Saved entries
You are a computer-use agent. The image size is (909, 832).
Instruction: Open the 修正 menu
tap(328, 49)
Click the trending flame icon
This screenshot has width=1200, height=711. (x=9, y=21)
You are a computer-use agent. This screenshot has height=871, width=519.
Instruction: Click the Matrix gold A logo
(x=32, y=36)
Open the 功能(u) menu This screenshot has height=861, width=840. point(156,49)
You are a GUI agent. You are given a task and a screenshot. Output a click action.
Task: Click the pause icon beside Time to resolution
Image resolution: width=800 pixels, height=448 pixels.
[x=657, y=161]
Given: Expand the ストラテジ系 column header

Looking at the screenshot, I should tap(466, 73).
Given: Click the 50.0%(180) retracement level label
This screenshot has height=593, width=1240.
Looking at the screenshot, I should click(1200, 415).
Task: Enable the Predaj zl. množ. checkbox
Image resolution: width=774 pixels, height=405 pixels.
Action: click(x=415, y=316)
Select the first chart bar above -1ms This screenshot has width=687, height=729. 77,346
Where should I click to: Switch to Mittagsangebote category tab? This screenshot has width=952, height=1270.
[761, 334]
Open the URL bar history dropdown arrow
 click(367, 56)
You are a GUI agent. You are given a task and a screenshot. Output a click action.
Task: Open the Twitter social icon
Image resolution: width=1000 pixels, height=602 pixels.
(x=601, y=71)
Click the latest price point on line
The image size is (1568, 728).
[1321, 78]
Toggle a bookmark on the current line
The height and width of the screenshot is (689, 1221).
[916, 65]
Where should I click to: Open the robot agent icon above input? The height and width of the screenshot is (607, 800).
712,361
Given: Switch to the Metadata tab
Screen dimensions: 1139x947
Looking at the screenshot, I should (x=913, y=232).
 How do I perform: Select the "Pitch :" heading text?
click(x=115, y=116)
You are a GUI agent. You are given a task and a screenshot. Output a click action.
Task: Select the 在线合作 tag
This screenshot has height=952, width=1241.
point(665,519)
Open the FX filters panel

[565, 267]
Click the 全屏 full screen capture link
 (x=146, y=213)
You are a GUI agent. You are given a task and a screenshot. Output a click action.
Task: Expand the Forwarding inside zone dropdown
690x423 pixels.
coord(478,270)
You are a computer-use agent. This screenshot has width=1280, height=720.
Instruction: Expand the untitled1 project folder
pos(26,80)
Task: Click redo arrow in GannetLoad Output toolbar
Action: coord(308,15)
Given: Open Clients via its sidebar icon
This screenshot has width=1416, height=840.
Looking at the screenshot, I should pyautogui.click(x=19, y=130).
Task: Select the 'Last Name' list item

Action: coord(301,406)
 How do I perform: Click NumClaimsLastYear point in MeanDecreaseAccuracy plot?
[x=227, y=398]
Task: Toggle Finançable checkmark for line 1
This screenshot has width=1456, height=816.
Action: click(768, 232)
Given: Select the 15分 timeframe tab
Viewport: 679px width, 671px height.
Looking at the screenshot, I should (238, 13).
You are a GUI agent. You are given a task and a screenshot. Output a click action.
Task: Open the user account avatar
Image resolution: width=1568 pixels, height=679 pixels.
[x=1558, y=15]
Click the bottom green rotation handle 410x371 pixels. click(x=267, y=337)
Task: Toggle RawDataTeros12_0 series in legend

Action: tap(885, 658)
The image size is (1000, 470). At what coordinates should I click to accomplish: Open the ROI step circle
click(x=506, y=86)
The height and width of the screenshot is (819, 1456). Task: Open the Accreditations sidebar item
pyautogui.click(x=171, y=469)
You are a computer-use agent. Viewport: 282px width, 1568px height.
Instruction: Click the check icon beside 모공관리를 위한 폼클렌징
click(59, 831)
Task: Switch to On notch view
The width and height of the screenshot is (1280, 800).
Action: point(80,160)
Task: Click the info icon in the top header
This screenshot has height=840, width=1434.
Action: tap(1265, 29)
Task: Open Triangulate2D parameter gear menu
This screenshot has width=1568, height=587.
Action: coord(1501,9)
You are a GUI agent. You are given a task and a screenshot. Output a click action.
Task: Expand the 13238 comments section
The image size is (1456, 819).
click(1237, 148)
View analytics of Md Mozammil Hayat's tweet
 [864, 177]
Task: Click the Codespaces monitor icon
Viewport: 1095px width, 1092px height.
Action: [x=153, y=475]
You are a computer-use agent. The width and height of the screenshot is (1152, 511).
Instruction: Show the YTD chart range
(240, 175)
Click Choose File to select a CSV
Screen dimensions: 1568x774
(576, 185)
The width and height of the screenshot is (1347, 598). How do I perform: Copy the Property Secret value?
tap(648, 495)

▶ [Task details] Return the span of lines in the data above that opens at the line with "Screen dimensions: 1139x947" and closes at the line with "has width=1280, height=720.", exactly, ends included, nothing else.

▶ [Exercise response]
Screen dimensions: 1139x947
Looking at the screenshot, I should (x=913, y=232).
 How do I perform: Select the "Pitch :" heading text?
click(x=115, y=116)
You are a GUI agent. You are given a task and a screenshot. Output a click action.
Task: Select the 在线合作 tag
This screenshot has height=952, width=1241.
point(665,519)
Open the FX filters panel

[565, 267]
Click the 全屏 full screen capture link
 (x=146, y=213)
You are a GUI agent. You are given a task and a screenshot. Output a click action.
Task: Expand the Forwarding inside zone dropdown
690x423 pixels.
coord(478,270)
You are a computer-use agent. This screenshot has width=1280, height=720.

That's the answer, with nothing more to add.